Efforts to construct an ambitious, multi-billion dollar tunnel under the Hudson River met yet another hurdle, this time in the halls of the state capitals in Trenton and Albany rather than the White House, as lawmakers push for stricter public oversight of a proposed bi-state government agency that would oversee the project.
The legistlative stumble came down to a smaller and quieter piece of law that would set up the Gateway Development Commission for New Jersey and New York, tasked with managing and financing the construction of the tunnel and several other regional infrastructure projects, collectively called the Gateway Project.
Currently, the nonprofit Gateway Development Corp. oversees the project, which at its current state deals with concept, design and preliminary construction.
The tunnels clock in at over a century old and advocates of the project argue that replacements are desperately needed to handle the hundreds of thousands of commuters traveling under the Hudson River each day.
Senate Majority Leader Loretta Weinberg, D-37th District, said she was concerned the commission would not be subject to enough scrutiny from the public and state legislatures of New York and New Jersey.
“I certainly want to make sure that they’re going to be operating under [Open Public Records Act] laws and that the Legislature, as well as the public … have a view of what’s going on there,” Weinberg told NJBIZ.
The legislative snafu – first reported last week by the Wall Street Journal – is relatively minor compared to the ongoing tug of war between the Trump administration and New Jersey lawmakers to have federal dollars committed to the project, something President Donald Trump has vehemently opposed.
Weinberg has made similar efforts to push for transparency of another bi-state organization—the Port Authority of New York and New Jersey, which oversees the major bridges, tunnels and airports in both states.

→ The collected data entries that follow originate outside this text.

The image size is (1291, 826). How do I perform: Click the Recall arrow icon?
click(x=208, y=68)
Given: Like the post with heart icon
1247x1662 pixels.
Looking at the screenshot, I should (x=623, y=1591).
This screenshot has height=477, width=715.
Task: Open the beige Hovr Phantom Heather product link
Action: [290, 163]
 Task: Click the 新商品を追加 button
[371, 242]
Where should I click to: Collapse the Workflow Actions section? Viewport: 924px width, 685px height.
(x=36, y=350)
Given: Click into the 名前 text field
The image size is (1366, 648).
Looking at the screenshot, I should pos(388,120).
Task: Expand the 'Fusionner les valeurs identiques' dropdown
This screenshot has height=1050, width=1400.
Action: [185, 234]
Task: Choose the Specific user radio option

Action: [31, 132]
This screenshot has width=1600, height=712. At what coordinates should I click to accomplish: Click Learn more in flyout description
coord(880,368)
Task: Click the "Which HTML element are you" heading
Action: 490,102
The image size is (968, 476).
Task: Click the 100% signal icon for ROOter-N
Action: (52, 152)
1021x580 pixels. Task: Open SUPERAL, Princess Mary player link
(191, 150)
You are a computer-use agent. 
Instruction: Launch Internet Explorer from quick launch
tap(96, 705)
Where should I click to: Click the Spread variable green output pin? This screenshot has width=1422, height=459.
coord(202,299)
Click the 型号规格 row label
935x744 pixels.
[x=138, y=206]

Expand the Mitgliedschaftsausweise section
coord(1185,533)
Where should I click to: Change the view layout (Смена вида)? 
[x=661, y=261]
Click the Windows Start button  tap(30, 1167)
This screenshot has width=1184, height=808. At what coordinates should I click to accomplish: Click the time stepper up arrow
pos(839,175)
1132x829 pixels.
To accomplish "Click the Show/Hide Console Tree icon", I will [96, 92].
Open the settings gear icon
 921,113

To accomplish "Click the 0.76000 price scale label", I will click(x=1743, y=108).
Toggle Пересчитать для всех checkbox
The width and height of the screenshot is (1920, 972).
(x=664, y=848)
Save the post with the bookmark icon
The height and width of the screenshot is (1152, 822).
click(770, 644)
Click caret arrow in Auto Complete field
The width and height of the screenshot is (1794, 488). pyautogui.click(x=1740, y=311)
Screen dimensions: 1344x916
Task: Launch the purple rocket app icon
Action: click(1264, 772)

Her calls for transparency in years past came at the heels of the Christie-era Bridgegate scandal, which resulted in a prison sentence for alleged co-conspirator and former PANYNJ Deputy Executive Director Bill Baroni.
Like with the Port Authority, any changes to a bi-state Gateway Development Commission would require the passage of identical legislation by both New York and New Jersey.
Weinberg said she has been involved in ongoing meetings with her New York Legislature counterpart, Assemblymember Amy Paulin, D-88th District, who chairs the Assembly Committee on Corporations, Authorities and Commissions out of which the New York legislation must pass.
Paulin managed to get the legislation dropped from New York’s $175.5 billion budget package, which started April 1.
“Transparency is key” to ensuring public confidence in the agency, Paulin told NJBIZ. “We need to be very vigilant of our adoption of any new commissions or authorities.”
“I think as long as there is transparency and spotlight, or some light, and people have a chance to give their input without slowing things down, I think that’s important,” Weinberg added.
Steven Sigmund, a spokesperson for Gateway Development, said in a statement to NJBIZ that he was confident lawmakers would approve some measure of the new Gateway bill.